Date of Report (Date of earliest event reported): January 31, 2008

       

GERBER SCIENTIFIC, INC.
(Exact name of Registrant as specified in its charter)

       
       

Connecticut

1-5865

06-0640743

(State or other jurisdiction of incorporation)

(Commission File No.)

(I.R.S. Employer
Identification No.)

       
       

83 Gerber Road West, South Windsor, Connecticut

 

06074

(Address of principal executive offices)

 

(Zip Code)

       
       

Registrant's Telephone Number, including area code: 860-644-1551

   
       
       

Not Applicable

(Former name or former address, if changes since last report)

       

Check the appropriate box below if the Form 8-K filing is intended to simultaneously satisfy the filing obligation of the registrant under any of the following provisions (see General Instruction A.2. below):

Written communications pursuant to Rule 425 under the Securities Act (17 CFR 230.425)

Soliciting material pursuant to Rule 14a-12 under the Exchange Act (17 CFR 240.14a-12)

Pre-commencement communications pursuant to Rule 14d-2(b) under the Exchange Act (17 CFR 240.14d-2-(b))

Pre-commencement communications pursuant to Rule 13e-4(c) under the Exchange Act (17 CFR 240.13e-4(c))

 


 

Item 1.01      Entry Into a Material Definitive Agreement

On January 31, 2008, Gerber Scientific, Inc. (the "Company") completed a refinancing of its senior secured credit facility and entered into a Credit Agreement, dated as of January 31, 2008 (the "Credit Agreement"), among the Company, certain subsidiaries of the Company, JP Morgan Chase Bank N.A., HSBC Bank USA, National Association, Merrill Lynch Capital Corporation, Bank of America, N.A., Sovereign Bank as documentation agent, Citizens Bank of Massachusetts ("Citizens") as administrative agent, and RBS Greenwich Capital as sole lead arranger. The Credit Agreement provides for a $125.0 million senior secured credit facility (the "Credit Facility"), of which up to $125.0 million may be revolving credit loans. In addition, the Company may elect, subject to compliance with specified conditions, to solicit the lenders under the Credit Agreement to increase by up to $25.0 million the total principal amount of borrowings available under the Credit Facility. At closing, the Company borrowed approximately $46.0 million under the Credit Facility. The Company used $43.0 million of such borrowings to repay all amounts under the Company's former senior secured credit facility, which was subsequently terminated, $0.9 million to pay financing costs, and $2.1 million for working capital purposes.
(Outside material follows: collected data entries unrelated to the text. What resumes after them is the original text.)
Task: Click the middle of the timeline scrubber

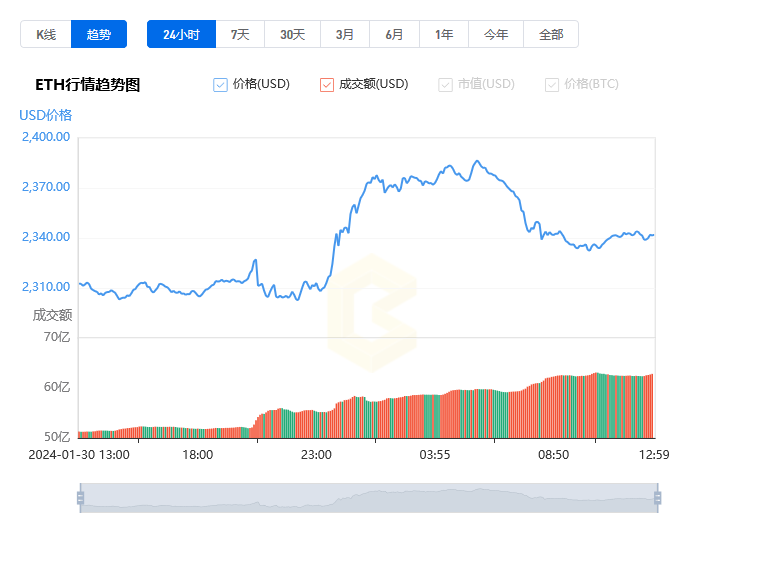Action: click(368, 497)
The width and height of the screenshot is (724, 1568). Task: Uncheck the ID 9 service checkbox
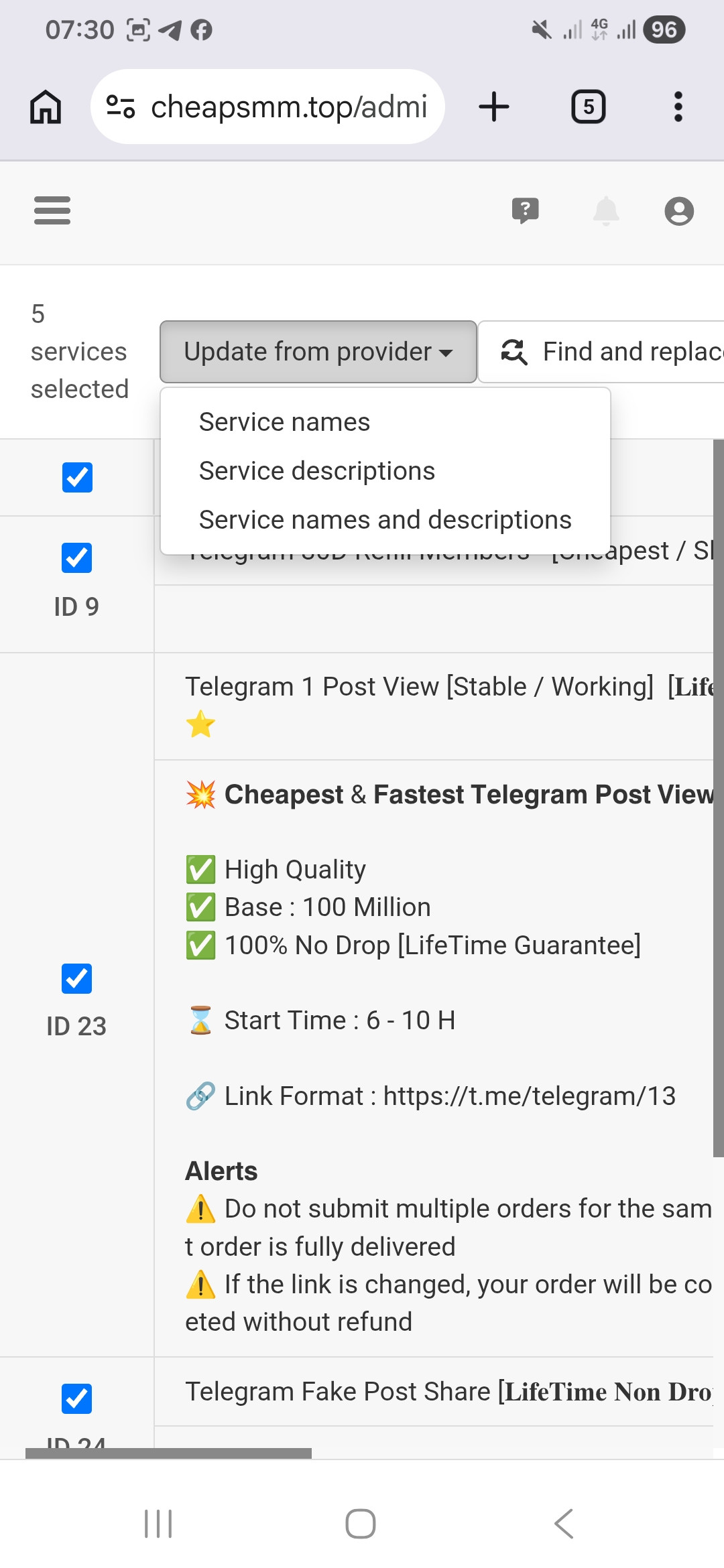(x=77, y=558)
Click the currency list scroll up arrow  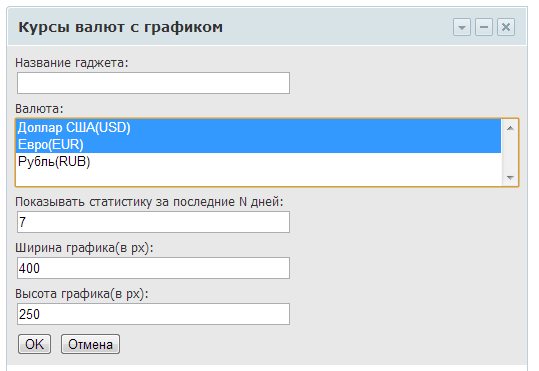coord(510,128)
All amounts outstanding under the Credit Facility will be payable on the maturity date of January 31, 2013. Revolver borrowings under the Credit Facility are in effect for one, two, three, six, or twelve months, and accrue interest, payable at one, two, and three months at an annual rate equal to the specified London Interbank Offered Rate ("LIBOR") plus a specified margin, which fluctuates based on the Company's ratio of total funded debt to consolidated EBITDA (as defined for purposes of the Credit Agreement).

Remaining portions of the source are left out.